As far as I can tell, Nick Kalamatee Andrews is a man of amazing performance and competence. I think other mentioned and well-known developers who develop ABIv1 are not weaker. The user will vote for ABIv0 until he (the user) has the opportunity to actually use ABIv1 at his level. Here the problem is that AROS have stars, but developers are needed for simple (and uninteresting), monotonous and low-level work. This problem cannot be solved at the level of cool developers who are flooded with tickets. Now you had 50 tickets and now you have 100500+ tickets, what has changed? You now have 100500+ tickets...
I would rather believe that the number of ABIv0 users may grow for some reason, and this growth will give an impetus to the stabilization of ABIv1 (quantity turns into quality). Because out of every 100 users, 10 will be experienced and 1 developer.

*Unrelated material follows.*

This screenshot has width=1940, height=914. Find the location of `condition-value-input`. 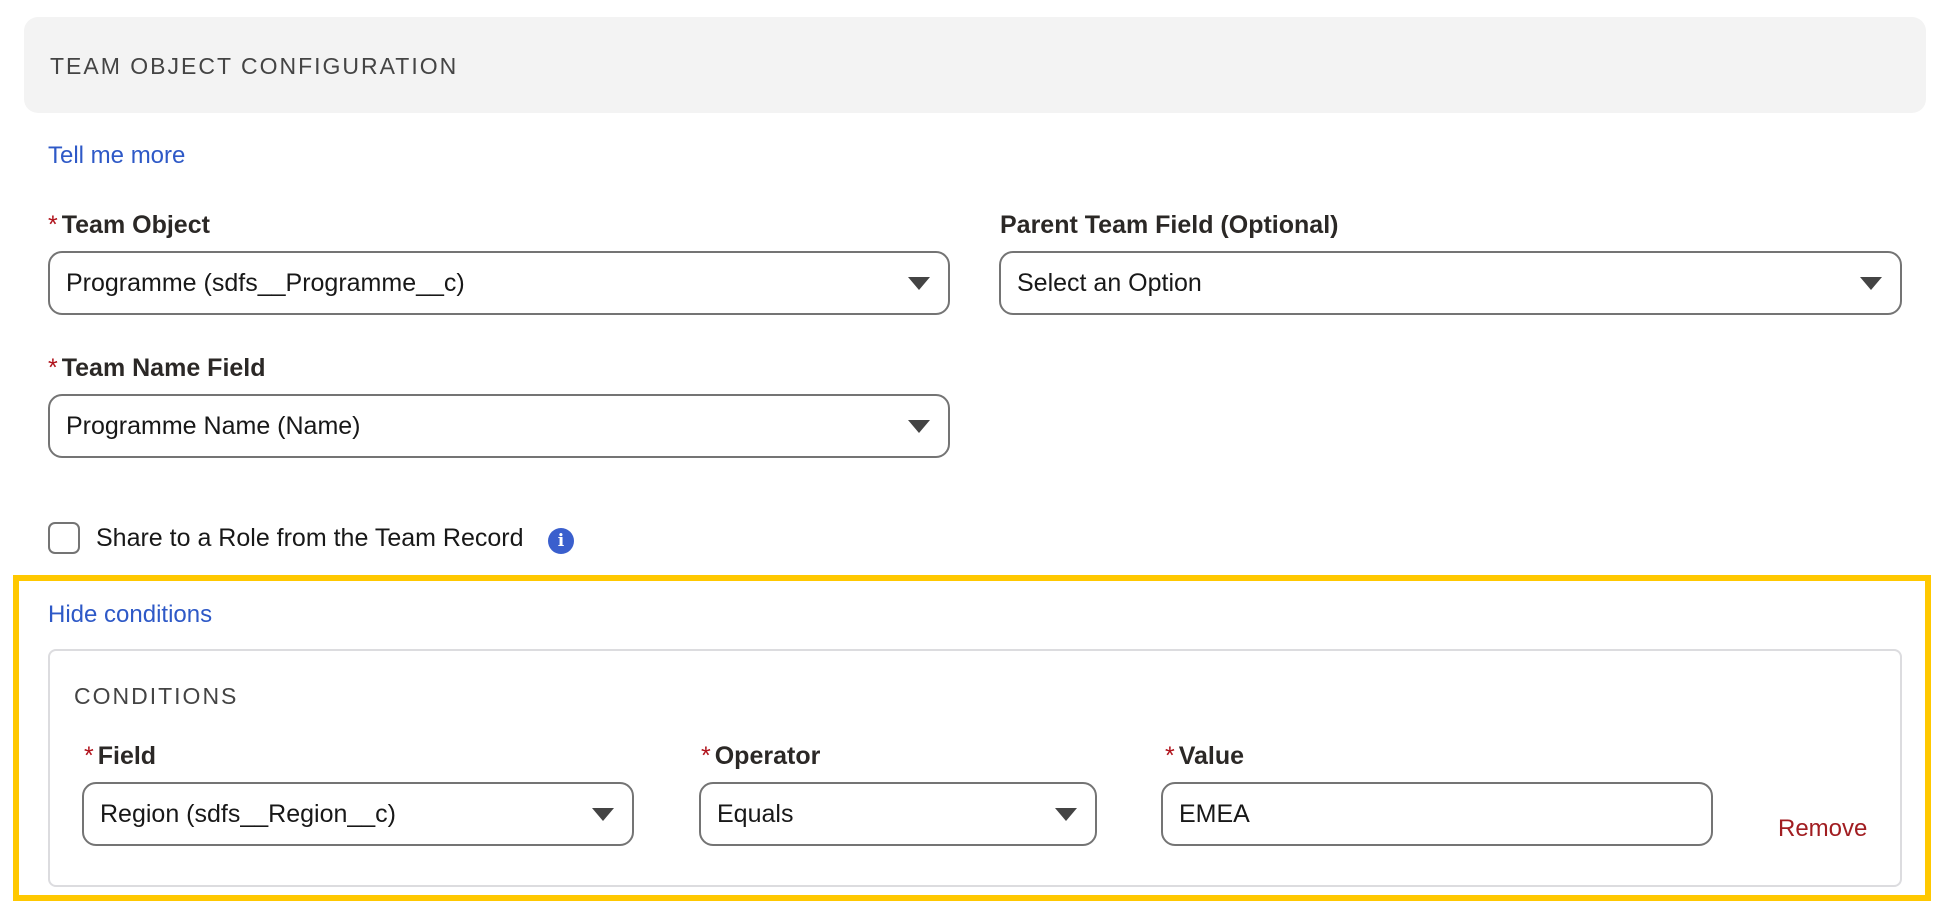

Here is another problem: I cannot think of a reason for this growth or suggest how to create it. In general, it is clear that if (for example) on ABI0 there will be more gimmicks for the desktop, actual and working applications for high-quality emulation of other platforms, or some unique things useful for debugging, demoscene and retro-scene, then this will attract a certain number geeks. For example, if AROS has everything for developing for the ZX Spectrum, part of this scene may start using it instead of Windows because everything is in one place here. But in AROS and many (ported) applications are buggy or inoperable, and their contribution reaches 70%. There are not so many applications transferred from the Amiga. Therefore it turns out to be nothing more than a fantasy.
I'm also sure that very few people would switch to AROS because, for example, a blender and a lightwave appeared here. It also sounds fantastic. Real users of AROS are more specific. This does not mean that 3D is not needed, but its significance is exaggerated. Has the 3D-cube in the desktop greatly increased the number of MorphOS users? I don't think he influenced anything.